Мне и моей команде в первой экспедиции 1986 года понадобилась целая неделя, прежде чем мы нашли что-то стоящее. Лишь одна из тысячи конкреций содержит ископаемых рыб, и, когда открываешь конкрецию, необходимо склеить кости рыб; затем их изучат в лаборатории. От нас требовалось расколоть конкреции небольшим молоточком, чтобы посмотреть, какие спрятаны внутри ископаемые; но довольно скоро мы обнаружили, что почти все они – пустые. Ученые переживают те же спады и подъемы эмоций, что и артисты; и на какой-то стадии их посещают мысли о тщете усилий и полном провале. Добавьте к этому многочисленные неудачи с арендой авто, два случая, когда у нас полностью отказала радиосвязь и когда мы заблудились и прошли по пустыне около 15 километров, чтобы вытащить нашу увязшую машину (помню, нас преследовала голодная динго). Жизнь вовсе не казалась прекрасной в те моменты.

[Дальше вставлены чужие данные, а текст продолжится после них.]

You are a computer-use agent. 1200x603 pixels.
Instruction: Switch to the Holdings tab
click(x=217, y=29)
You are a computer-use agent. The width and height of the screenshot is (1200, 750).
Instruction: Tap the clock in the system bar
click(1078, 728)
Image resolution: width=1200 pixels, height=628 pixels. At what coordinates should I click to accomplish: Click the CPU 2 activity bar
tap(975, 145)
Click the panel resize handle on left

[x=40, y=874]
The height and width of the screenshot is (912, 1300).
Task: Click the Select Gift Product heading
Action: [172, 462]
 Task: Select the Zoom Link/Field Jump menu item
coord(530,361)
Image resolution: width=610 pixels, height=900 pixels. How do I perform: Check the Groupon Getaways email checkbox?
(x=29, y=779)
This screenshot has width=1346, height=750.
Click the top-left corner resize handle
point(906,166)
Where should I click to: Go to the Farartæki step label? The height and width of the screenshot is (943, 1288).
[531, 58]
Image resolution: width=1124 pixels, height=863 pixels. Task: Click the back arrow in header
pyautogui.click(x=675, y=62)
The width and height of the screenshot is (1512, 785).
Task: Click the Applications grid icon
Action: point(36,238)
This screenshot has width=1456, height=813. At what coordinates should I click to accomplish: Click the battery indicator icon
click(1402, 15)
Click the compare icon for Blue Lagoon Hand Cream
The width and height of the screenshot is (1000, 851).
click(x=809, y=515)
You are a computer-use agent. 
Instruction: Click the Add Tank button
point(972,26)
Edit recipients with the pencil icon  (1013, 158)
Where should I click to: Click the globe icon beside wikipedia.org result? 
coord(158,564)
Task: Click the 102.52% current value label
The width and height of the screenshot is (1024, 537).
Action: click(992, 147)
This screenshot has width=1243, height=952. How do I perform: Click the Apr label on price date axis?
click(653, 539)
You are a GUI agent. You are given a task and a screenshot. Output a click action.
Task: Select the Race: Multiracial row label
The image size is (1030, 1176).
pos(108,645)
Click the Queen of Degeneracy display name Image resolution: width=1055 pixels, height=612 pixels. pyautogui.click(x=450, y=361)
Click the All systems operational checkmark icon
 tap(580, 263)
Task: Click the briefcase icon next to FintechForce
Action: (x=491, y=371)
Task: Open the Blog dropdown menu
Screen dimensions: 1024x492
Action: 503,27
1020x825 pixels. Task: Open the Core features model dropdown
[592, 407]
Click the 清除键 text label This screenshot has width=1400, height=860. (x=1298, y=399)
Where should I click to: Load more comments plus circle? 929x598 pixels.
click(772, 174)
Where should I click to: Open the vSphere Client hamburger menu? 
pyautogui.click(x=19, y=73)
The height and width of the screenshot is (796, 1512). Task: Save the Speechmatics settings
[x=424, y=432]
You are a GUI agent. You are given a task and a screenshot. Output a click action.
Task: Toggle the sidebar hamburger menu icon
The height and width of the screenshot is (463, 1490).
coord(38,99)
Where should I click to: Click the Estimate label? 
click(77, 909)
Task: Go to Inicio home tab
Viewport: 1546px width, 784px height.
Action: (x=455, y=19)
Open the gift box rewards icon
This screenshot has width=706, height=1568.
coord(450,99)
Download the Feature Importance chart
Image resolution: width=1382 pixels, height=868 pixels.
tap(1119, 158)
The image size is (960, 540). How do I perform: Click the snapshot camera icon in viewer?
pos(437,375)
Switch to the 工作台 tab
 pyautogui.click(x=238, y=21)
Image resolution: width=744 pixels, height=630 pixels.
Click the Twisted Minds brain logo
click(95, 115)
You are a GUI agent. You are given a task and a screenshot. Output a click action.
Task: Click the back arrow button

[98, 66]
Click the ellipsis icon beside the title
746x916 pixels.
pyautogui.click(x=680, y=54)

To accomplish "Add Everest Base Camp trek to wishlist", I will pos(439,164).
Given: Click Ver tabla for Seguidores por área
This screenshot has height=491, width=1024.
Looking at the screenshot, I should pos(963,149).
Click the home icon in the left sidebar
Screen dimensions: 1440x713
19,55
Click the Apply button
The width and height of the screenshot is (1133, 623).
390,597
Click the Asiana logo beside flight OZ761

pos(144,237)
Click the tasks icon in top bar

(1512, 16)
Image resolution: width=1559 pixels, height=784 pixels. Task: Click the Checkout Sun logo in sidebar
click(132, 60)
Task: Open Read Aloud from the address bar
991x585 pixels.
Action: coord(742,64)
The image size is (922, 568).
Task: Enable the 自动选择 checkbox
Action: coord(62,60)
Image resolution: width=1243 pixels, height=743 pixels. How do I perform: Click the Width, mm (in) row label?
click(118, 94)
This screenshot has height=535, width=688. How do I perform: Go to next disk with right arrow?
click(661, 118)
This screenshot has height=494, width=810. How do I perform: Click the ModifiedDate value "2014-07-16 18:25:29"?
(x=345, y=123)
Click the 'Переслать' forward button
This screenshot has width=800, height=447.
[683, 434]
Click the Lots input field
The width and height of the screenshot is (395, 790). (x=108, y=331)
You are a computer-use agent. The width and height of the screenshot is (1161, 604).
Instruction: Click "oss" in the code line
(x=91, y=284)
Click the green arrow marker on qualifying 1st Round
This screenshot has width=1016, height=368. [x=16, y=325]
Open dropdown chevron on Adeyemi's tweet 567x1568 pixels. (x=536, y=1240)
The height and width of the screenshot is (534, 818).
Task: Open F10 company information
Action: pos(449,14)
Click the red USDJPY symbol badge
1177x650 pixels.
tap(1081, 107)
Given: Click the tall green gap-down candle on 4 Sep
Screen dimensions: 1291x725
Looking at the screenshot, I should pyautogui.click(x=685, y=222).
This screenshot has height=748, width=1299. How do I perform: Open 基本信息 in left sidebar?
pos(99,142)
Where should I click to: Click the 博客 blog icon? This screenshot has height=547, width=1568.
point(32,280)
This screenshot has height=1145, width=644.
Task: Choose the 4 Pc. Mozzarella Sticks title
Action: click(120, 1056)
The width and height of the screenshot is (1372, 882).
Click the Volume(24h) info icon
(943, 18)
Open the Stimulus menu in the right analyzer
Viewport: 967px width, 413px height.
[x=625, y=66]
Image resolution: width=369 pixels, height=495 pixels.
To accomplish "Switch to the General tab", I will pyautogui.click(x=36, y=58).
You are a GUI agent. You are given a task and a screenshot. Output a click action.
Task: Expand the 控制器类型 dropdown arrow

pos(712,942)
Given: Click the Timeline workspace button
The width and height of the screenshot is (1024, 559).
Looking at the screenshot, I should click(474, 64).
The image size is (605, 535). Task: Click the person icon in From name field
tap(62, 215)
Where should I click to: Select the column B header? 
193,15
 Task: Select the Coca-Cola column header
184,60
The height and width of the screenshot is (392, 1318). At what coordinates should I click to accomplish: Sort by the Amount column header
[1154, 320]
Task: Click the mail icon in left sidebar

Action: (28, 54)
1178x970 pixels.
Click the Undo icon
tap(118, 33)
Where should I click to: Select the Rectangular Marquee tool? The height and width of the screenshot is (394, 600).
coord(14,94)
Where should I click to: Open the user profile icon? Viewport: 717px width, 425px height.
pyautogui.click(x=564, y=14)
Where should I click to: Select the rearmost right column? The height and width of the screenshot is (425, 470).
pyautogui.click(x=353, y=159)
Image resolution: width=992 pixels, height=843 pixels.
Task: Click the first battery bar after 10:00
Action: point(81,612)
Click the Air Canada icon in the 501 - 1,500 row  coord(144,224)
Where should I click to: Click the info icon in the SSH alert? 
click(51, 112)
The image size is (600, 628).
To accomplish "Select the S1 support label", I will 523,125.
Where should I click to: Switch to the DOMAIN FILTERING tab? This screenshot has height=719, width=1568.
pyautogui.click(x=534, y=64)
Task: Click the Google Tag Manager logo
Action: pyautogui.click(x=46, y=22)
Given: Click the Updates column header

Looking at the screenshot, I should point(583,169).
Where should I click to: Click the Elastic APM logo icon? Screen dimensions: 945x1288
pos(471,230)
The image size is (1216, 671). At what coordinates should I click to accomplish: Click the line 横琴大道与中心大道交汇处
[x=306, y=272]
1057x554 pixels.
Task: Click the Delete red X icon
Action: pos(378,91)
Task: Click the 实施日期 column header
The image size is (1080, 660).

Проведя неделю под горячим кимберлийским солнцем, мы наконец-то нашли пропущенные предшественниками сокровища. Помню величайшее возбуждение того времени, когда каждый день добавлял необычные, потенциально новые виды. К концу нашей экспедиции мы нашли более 150 рыб и множество панцирных, однако главные открытия были еще впереди, и они случились благодаря хорошей консервации. Большинство ископаемых рыб такого возраста (около 380 млн. лет) двумерны, они сдавлены между пластами сланцев. Однако скелеты рыб Гоугоу были заключены в конкреции известняка, поэтому оказались трехмерными. Удачно найденная методика «готовит» кости рыб путем растворения известняка слабым раствором кислоты. Этот метод позволяет медленно и осторожно удалять известняк, оставляя кости в превосходной форме – примерно так же на тарелке остаются кости цыпленка после того, как вы съели мясо. После обнажения костей скелета их укрепляют специальным клеем на основе пластика, а затем вновь помещают в кислотную ванночку, пока не растворится весь вмещающий известняк и не останется только превосходный трехмерный скелет. В некоторых случаях у нас остается цельный рыбий скелет, заключенный в два слоя эпоксидки или акрила, в то время как порода растворилась.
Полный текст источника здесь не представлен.